The literature reports other etiologies of cocaine-induced kidney injury (Fig. 8) [6]. Acute interstitial nephritis is one of them, with very few published reports. The epidemiology of these patients consists in male gender individuals aged around 40 years at presentation [23]. The clinical manifestations suggested for these patients is the onset of oliguria with abdominal pain, with dialysis often being necessary. The treatment, despite the etiology, consists in the withdrawal of the inducing agent, with the use of corticosteroids remaining controversial [23].
Finally, renal infarction is another important etiology of cocaine-induced kidney injury. It is also an etiology with few published reports. There seems to be no higher incidence between genders. The exact pathophysiology is unknown; however, as shown in flow chart I, there is platelet aggregation, increased thromboxane production, as well as increased endothelin production, together with an atherogenic effect [8, 25].
The presence of valvular heart disease and atheroembolic events are common risk factors. The clinical manifestations observed in these patients comprise intense and persistent flank pain, associated with nausea and/or vomiting, which may occur regardless of the cocaine administration route [24]. There is no consensus regarding treatment, and basal conditions, such as associated coagulopathies, should be assessed [25].
Therefore, cocaine and its adulterants, especially levamisole, directly and indirectly contribute to renal function and structure alterations, mainly regarding microhemodynamics. Increase in oxidative stress, increased platelet activation, increased production and activation of prostaglandins, increased sympathetic activity and endothelial dysfunction are the main pathophysiological effects caused by cocaine use. Consequently, the spectrum is varied and can be gathered into three groups: hypertension, chronic kidney disease and acute kidney injury, which was the focus of the present study.

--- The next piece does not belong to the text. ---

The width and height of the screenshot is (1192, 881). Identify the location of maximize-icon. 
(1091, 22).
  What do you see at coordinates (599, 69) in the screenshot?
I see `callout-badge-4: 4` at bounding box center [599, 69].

In conclusion basically, 05 etiologies of acute kidney injury should always be remembered: rhabdomyolysis, thrombotic microangiopathy, vasculitis, acute interstitial nephritis and renal infarction. Emphasis should be given to rhabdomyolysis due to its higher prevalence. Considering the increasing rates of cocaine use, especially with the use of adulterating substances, these pathologies will likely be increasingly prevalent.
At first, the treatment may not be different, but there are significant differences in the prognosis of these patients, as well as the time of intensive monitoring, among other measures. The scarcity of reported cases suggests underdiagnosis and / or underreporting of cocaine-induced kidney injury and high clinical suspicion is important in patients with risk factors.
The scarcity of reports contributes to the uncertainty regarding several aspects of cocaine-induced nephropathies.